Pour tout pouvoir qui entendrait construire une république à partir de ces différentes catégories socio-économiques, l’assemblage du puzzle serait délicat. Mais ce pouvoir-ci a en sus choisi, peut-être par candeur, peut-être par machiavélisme, d’abandonner la catégorie des 30 % à son sort, plumant l’oie par les deux côtés en même temps, c’est-à-dire l’empêchant d’accéder à une situation meilleure dans la société et la punissant de sa beauferie dans laquelle on l’a confinée.
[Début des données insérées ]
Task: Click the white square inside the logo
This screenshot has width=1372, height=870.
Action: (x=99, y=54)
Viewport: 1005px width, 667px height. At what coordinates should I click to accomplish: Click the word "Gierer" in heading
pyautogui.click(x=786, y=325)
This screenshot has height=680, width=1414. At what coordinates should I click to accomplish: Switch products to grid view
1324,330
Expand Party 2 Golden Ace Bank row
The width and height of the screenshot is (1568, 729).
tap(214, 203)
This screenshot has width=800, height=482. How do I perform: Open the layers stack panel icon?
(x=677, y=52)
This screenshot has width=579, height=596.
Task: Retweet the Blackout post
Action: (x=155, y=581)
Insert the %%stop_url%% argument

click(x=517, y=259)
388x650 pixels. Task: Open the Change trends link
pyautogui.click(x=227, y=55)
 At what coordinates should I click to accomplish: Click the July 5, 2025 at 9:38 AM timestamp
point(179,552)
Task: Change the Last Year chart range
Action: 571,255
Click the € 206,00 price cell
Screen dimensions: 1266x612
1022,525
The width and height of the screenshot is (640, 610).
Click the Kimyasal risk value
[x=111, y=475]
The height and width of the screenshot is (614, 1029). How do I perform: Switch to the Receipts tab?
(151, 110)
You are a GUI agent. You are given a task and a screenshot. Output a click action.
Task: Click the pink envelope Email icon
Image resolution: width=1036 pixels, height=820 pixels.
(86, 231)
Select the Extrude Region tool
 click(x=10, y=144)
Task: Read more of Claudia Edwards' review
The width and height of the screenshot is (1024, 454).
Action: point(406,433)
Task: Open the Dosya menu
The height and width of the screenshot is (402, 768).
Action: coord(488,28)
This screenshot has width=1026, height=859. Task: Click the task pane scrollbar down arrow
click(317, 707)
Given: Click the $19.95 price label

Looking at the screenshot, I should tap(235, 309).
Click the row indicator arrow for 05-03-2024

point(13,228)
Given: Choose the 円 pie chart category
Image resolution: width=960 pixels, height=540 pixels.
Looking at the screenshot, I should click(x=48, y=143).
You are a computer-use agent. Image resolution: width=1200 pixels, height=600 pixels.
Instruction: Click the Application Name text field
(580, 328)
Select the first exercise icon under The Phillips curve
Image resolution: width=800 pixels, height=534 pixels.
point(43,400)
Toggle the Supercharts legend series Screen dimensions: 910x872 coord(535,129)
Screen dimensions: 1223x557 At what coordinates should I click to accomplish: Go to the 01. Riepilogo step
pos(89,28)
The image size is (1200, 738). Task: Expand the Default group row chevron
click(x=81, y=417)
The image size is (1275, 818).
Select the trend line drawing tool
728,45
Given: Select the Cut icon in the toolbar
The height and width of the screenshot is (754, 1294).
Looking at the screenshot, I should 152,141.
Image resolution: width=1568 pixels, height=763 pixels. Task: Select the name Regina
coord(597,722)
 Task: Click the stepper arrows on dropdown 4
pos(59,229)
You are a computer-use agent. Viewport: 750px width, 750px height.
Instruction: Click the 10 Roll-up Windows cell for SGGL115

C’est la double peine pour cette France, à qui l’on a systématiquement tout enlevé, remplaçant le curé et l’instituteur par la télé et les divers divertissements contemporains ; une France sans langage qu’après l’avoir rendue muette on moque. Une France qui, si elle n’est pas si écrasée d’impôts dans le fond, est pourtant victime de « taxes comportementales » comme on dit maintenant qui font qu’au moindre de ses gestes, elle a l’impression d’être pressurée et ponctionnée. La France des images d’Épinal médiévales qui subit la gabelle.

Remplir les caisses de l’État
Car en réalité, si aujourd’hui le gouvernement justifie sa taxe sur le diesel par des raisons écologiques et certainement à raison, le gros des taxes, qu’on appelle accises, qui pèsent notamment sur les carburants, n’a aucune autre raison d’être que de remplir les caisses de l’État. On pourrait tout aussi bien taxer le sucre, comme naguère le sel : le choix du produit courant est parfaitement arbitraire. Et ces taxés dorénavant refusent de payer plus parce que rien de leur contribution à la vie du pays ne leur est rendu. Leurs enfants n’ont pas de scooters électriques gratuits, ni de médiathèques, leurs routes sont défoncées, leurs services publics envolés, même leurs petits magasins de centre-ville enfuis, tués par les gros distributeurs qui ont saccagé les portes de leurs villes.
Alors, oui, ces « beaufs » sont eux-mêmes parfaitement contradictoires, qui vont avec plaisir faire leurs emplettes dans ces « centres commerciaux » qui n’ont rien d’un centre et tout d’un bord de la vie, presque la non-vie, avant que de se plaindre de la déshumanisation de leur existence. Mais qui leur a laissé le choix ? Qui leur a laissé quoi que ce soit ? Ils sont dépourvus de tout, n’ont plus même de culture de classe. Et c’est peut-être cela qu’ils tentent de retrouver dans ce mouvement : l’envie de se tenir chaud ensemble, de se compter, de savoir qu’on n’est pas seul, et qu’il y a peut-être une vie bonne et douce pour eux aussi.